Correction: Picropodophyllin induces downregulation of the insulin-like growth factor 1 receptor: potential mechanistic involvement of Mdm2 and β-arrestin1

Correction to: Oncogene https://doi.org/10.1038/sj.onc.1210797, published online 10 September 2007

Correction:

Following the publication of this article, the authors have noted errors in Fig. 6, with switch between labeling panels b and c. In the updated figure the panels are correctly labeled, corresponding to their description in text and legend. Furthermore, the labeling of the sample in the former panel 6b was not explaining clearly enough that the controls and mocks are identical conditions. This clarification is important to elucidate the use of similar blots for the former lanes 1–3 and 9–11.

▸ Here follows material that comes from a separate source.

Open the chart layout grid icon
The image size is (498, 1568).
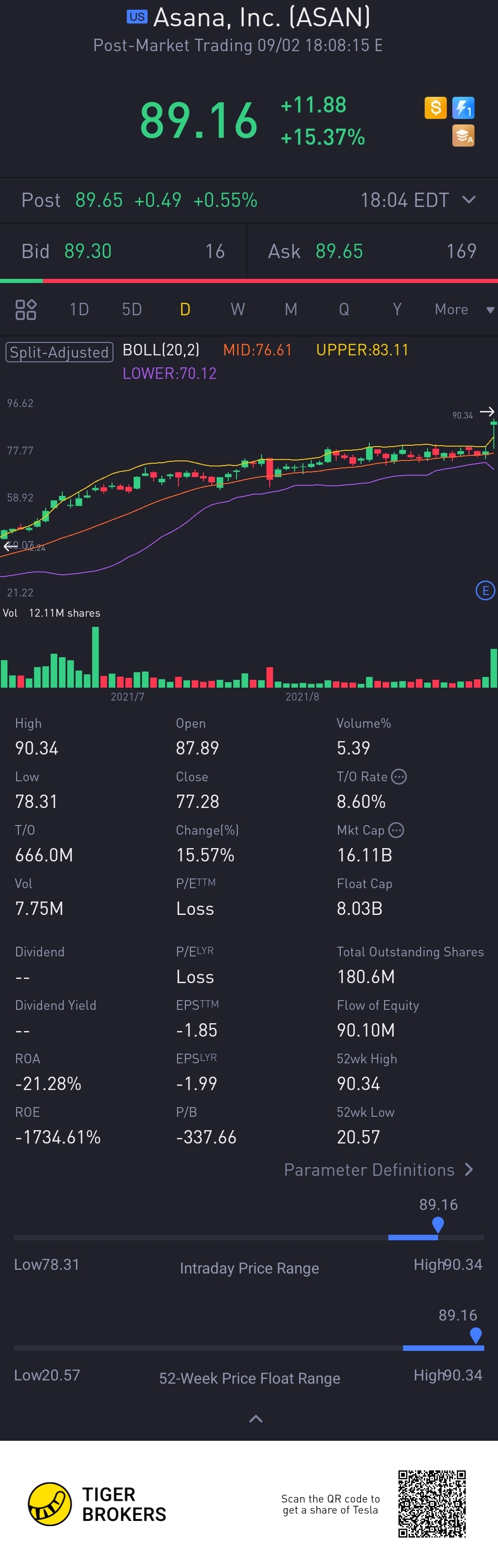25,309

To avoid any misleading information (sample duplication), a corrected version of Fig. 6c is now provided in which only one set of control (mock) samples is presented. The β-arrestin1 transfection-efficiency panel was reconstructed from a continuous gel to match the order of IGF1R/Actin detections of identical samples. Splice lines are used to indicate the composite image.

The description of the results and the figure legend remain unchanged, and the authors confirm that conclusions of this article are not affected by this correction. The authors apologize for any inconvenience this may have caused for the readers.

The original article has been corrected.

Inhibition of MDM2 or β-arrestin1 abrogates picropodophyllin (PPP)-induced downregulation of insulin-like growth factor 1 receptor (IGF-1R). (a) DFB was transfected with empty vector (mock) or a dominant-negative (DN) MDM2 construct. After 24 h the cells were serum depleted overnight and treated with IGF-1 (50 ng ml−1) or PPP (500 nM) for 12 h. Western blotting was run for IGF-1R. Blots and quantitative data from three experiments are shown. Statistical analysis: Mock+IGFvs DN-MDM2+IGF-1, P = 0.01; Mock+PPPvs DN-MDM2+PPP, P = 0.03. (b) DFB was transfected with empty vector (mock) or a DN MDM2 construct. After 24 h the cells were serum depleted for 12 h and then analysedfor uptake of fluorescently labeled transferrin by FACS. (c) DFB cells were transfected with control small hairpin RNA (shRNA) or β-arrestin1 shRNA constructs. Cells were serum depleted overnight and then stimulated with IGF-1 (50 ng ml−1) or treated with PPP (500 ng ml−1) for 12 h. Cell lysates were analysedfor IGF-1R, β-arrestin1 and actin by western blot.